## WRITTEN TASK
Reproduce every one of the following records verbatim, line by line, without altering any character, spacing, or punctuation.

####

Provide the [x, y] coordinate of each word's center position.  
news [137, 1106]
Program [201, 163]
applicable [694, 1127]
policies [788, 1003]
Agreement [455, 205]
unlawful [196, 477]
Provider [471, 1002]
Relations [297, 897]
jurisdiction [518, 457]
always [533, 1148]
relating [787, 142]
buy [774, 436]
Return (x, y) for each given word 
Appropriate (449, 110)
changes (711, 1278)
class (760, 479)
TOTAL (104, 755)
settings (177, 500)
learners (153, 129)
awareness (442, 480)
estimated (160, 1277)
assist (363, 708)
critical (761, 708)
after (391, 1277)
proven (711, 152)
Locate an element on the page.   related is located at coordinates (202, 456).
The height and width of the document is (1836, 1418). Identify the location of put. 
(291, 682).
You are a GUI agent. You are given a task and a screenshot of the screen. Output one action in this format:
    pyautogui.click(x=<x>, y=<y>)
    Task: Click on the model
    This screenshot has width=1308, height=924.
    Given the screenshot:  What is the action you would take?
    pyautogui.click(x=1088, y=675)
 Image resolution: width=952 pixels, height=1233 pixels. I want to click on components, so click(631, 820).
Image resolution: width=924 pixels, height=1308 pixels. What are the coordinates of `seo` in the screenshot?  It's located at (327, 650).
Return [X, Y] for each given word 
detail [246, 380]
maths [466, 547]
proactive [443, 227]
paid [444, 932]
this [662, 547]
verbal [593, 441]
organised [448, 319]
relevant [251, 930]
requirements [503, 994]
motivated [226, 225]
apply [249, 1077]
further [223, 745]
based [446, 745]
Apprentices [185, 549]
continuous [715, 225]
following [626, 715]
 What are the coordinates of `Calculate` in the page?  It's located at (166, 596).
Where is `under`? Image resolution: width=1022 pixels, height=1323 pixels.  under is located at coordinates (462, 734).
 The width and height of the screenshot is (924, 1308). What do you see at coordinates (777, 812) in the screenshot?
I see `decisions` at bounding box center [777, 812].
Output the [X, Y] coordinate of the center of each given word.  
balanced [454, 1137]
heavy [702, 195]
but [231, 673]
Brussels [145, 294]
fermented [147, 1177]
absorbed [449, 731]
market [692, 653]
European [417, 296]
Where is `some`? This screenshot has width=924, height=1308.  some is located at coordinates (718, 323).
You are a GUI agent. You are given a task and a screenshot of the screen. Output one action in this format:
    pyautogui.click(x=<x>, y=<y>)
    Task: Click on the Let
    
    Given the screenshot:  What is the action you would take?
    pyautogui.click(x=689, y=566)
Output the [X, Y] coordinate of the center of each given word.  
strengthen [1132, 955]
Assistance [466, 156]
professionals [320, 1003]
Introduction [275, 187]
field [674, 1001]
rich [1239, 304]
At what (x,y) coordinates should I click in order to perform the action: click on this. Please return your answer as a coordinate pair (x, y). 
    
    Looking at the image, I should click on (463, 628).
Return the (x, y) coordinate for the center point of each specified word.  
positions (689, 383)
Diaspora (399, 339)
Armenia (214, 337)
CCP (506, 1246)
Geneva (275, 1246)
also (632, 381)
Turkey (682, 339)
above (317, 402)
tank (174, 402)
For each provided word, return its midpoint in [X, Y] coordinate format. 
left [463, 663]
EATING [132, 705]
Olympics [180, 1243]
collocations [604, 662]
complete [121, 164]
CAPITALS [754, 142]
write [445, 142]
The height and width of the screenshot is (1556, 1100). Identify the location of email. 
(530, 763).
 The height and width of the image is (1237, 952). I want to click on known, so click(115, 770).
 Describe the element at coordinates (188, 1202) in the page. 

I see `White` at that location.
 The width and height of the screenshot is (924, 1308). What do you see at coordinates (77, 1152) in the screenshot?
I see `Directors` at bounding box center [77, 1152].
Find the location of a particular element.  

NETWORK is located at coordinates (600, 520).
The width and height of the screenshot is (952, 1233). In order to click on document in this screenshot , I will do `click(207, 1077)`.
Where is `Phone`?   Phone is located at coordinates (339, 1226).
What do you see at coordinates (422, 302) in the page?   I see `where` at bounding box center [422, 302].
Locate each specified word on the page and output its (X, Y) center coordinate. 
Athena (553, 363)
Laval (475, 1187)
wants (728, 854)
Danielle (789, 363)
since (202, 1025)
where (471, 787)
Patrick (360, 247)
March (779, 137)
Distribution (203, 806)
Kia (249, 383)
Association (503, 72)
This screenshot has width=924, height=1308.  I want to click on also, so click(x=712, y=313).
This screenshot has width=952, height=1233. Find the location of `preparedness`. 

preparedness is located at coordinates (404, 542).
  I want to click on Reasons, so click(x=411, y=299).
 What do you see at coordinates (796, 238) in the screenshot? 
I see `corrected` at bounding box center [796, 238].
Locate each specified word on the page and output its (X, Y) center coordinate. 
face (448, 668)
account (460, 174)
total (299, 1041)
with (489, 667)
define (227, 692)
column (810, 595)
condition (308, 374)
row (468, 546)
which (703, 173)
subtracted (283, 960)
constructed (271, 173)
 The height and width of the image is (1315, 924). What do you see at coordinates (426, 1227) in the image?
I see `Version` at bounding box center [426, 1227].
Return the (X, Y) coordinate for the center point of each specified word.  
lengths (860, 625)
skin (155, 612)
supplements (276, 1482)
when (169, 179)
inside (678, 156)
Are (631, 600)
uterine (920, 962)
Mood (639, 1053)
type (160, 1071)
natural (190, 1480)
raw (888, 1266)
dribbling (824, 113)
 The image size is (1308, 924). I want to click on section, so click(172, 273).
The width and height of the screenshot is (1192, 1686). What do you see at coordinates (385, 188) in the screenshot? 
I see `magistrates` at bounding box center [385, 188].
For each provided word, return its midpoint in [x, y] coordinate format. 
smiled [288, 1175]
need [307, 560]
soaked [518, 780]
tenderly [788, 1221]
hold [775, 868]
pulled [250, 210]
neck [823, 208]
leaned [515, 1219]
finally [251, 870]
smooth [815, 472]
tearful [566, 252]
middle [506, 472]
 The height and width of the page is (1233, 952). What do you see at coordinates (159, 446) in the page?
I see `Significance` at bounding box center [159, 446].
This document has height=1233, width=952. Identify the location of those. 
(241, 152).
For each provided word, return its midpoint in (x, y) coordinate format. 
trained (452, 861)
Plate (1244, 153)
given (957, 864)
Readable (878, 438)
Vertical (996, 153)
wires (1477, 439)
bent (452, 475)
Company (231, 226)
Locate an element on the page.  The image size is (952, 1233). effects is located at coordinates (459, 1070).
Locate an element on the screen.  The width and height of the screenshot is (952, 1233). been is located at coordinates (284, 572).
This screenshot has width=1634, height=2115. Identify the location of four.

####

## REPLY TO THE EXERCISE
Provide the [x, y] coordinate of each word's center position.  
news [137, 1106]
Program [201, 163]
applicable [694, 1127]
policies [788, 1003]
Agreement [455, 205]
unlawful [196, 477]
Provider [471, 1002]
Relations [297, 897]
jurisdiction [518, 457]
always [533, 1148]
relating [787, 142]
buy [774, 436]
Return (x, y) for each given word 
Appropriate (449, 110)
changes (711, 1278)
class (760, 479)
TOTAL (104, 755)
settings (177, 500)
learners (153, 129)
awareness (442, 480)
estimated (160, 1277)
assist (363, 708)
critical (761, 708)
after (391, 1277)
proven (711, 152)
Locate an element on the page.   related is located at coordinates (202, 456).
The height and width of the document is (1836, 1418). Identify the location of put. 
(291, 682).
You are a GUI agent. You are given a task and a screenshot of the screen. Output one action in this format:
    pyautogui.click(x=<x>, y=<y>)
    Task: Click on the model
    This screenshot has width=1308, height=924.
    Given the screenshot:  What is the action you would take?
    pyautogui.click(x=1088, y=675)
 Image resolution: width=952 pixels, height=1233 pixels. I want to click on components, so click(631, 820).
Image resolution: width=924 pixels, height=1308 pixels. What are the coordinates of `seo` in the screenshot?  It's located at (327, 650).
Return [X, Y] for each given word 
detail [246, 380]
maths [466, 547]
proactive [443, 227]
paid [444, 932]
this [662, 547]
verbal [593, 441]
organised [448, 319]
relevant [251, 930]
requirements [503, 994]
motivated [226, 225]
apply [249, 1077]
further [223, 745]
based [446, 745]
Apprentices [185, 549]
continuous [715, 225]
following [626, 715]
 What are the coordinates of `Calculate` in the page?  It's located at (166, 596).
Where is `under`? Image resolution: width=1022 pixels, height=1323 pixels.  under is located at coordinates (462, 734).
 The width and height of the screenshot is (924, 1308). What do you see at coordinates (777, 812) in the screenshot?
I see `decisions` at bounding box center [777, 812].
Output the [X, Y] coordinate of the center of each given word.  
balanced [454, 1137]
heavy [702, 195]
but [231, 673]
Brussels [145, 294]
fermented [147, 1177]
absorbed [449, 731]
market [692, 653]
European [417, 296]
Where is `some`? This screenshot has width=924, height=1308.  some is located at coordinates (718, 323).
You are a GUI agent. You are given a task and a screenshot of the screen. Output one action in this format:
    pyautogui.click(x=<x>, y=<y>)
    Task: Click on the Let
    
    Given the screenshot:  What is the action you would take?
    pyautogui.click(x=689, y=566)
Output the [X, Y] coordinate of the center of each given word.  
strengthen [1132, 955]
Assistance [466, 156]
professionals [320, 1003]
Introduction [275, 187]
field [674, 1001]
rich [1239, 304]
At what (x,y) coordinates should I click in order to perform the action: click on this. Please return your answer as a coordinate pair (x, y). 
    
    Looking at the image, I should click on (463, 628).
Return the (x, y) coordinate for the center point of each specified word.  
positions (689, 383)
Diaspora (399, 339)
Armenia (214, 337)
CCP (506, 1246)
Geneva (275, 1246)
also (632, 381)
Turkey (682, 339)
above (317, 402)
tank (174, 402)
For each provided word, return its midpoint in [X, Y] coordinate format. 
left [463, 663]
EATING [132, 705]
Olympics [180, 1243]
collocations [604, 662]
complete [121, 164]
CAPITALS [754, 142]
write [445, 142]
The height and width of the screenshot is (1556, 1100). Identify the location of email. 
(530, 763).
 The height and width of the image is (1237, 952). I want to click on known, so click(115, 770).
 Describe the element at coordinates (188, 1202) in the page. 

I see `White` at that location.
 The width and height of the screenshot is (924, 1308). What do you see at coordinates (77, 1152) in the screenshot?
I see `Directors` at bounding box center [77, 1152].
Find the location of a particular element.  

NETWORK is located at coordinates (600, 520).
The width and height of the screenshot is (952, 1233). In order to click on document in this screenshot , I will do `click(207, 1077)`.
Where is `Phone`?   Phone is located at coordinates (339, 1226).
What do you see at coordinates (422, 302) in the page?   I see `where` at bounding box center [422, 302].
Locate each specified word on the page and output its (X, Y) center coordinate. 
Athena (553, 363)
Laval (475, 1187)
wants (728, 854)
Danielle (789, 363)
since (202, 1025)
where (471, 787)
Patrick (360, 247)
March (779, 137)
Distribution (203, 806)
Kia (249, 383)
Association (503, 72)
This screenshot has width=924, height=1308.  I want to click on also, so click(x=712, y=313).
This screenshot has width=952, height=1233. Find the location of `preparedness`. 

preparedness is located at coordinates (404, 542).
  I want to click on Reasons, so click(x=411, y=299).
 What do you see at coordinates (796, 238) in the screenshot? 
I see `corrected` at bounding box center [796, 238].
Locate each specified word on the page and output its (X, Y) center coordinate. 
face (448, 668)
account (460, 174)
total (299, 1041)
with (489, 667)
define (227, 692)
column (810, 595)
condition (308, 374)
row (468, 546)
which (703, 173)
subtracted (283, 960)
constructed (271, 173)
 The height and width of the image is (1315, 924). What do you see at coordinates (426, 1227) in the image?
I see `Version` at bounding box center [426, 1227].
Return the (X, Y) coordinate for the center point of each specified word.  
lengths (860, 625)
skin (155, 612)
supplements (276, 1482)
when (169, 179)
inside (678, 156)
Are (631, 600)
uterine (920, 962)
Mood (639, 1053)
type (160, 1071)
natural (190, 1480)
raw (888, 1266)
dribbling (824, 113)
 The image size is (1308, 924). I want to click on section, so click(172, 273).
The width and height of the screenshot is (1192, 1686). What do you see at coordinates (385, 188) in the screenshot? 
I see `magistrates` at bounding box center [385, 188].
For each provided word, return its midpoint in [x, y] coordinate format. 
smiled [288, 1175]
need [307, 560]
soaked [518, 780]
tenderly [788, 1221]
hold [775, 868]
pulled [250, 210]
neck [823, 208]
leaned [515, 1219]
finally [251, 870]
smooth [815, 472]
tearful [566, 252]
middle [506, 472]
 The height and width of the page is (1233, 952). What do you see at coordinates (159, 446) in the page?
I see `Significance` at bounding box center [159, 446].
This document has height=1233, width=952. Identify the location of those. 
(241, 152).
For each provided word, return its midpoint in (x, y) coordinate format. 
trained (452, 861)
Plate (1244, 153)
given (957, 864)
Readable (878, 438)
Vertical (996, 153)
wires (1477, 439)
bent (452, 475)
Company (231, 226)
Locate an element on the page.  The image size is (952, 1233). effects is located at coordinates (459, 1070).
Locate an element on the screen.  The width and height of the screenshot is (952, 1233). been is located at coordinates (284, 572).
This screenshot has width=1634, height=2115. Identify the location of four.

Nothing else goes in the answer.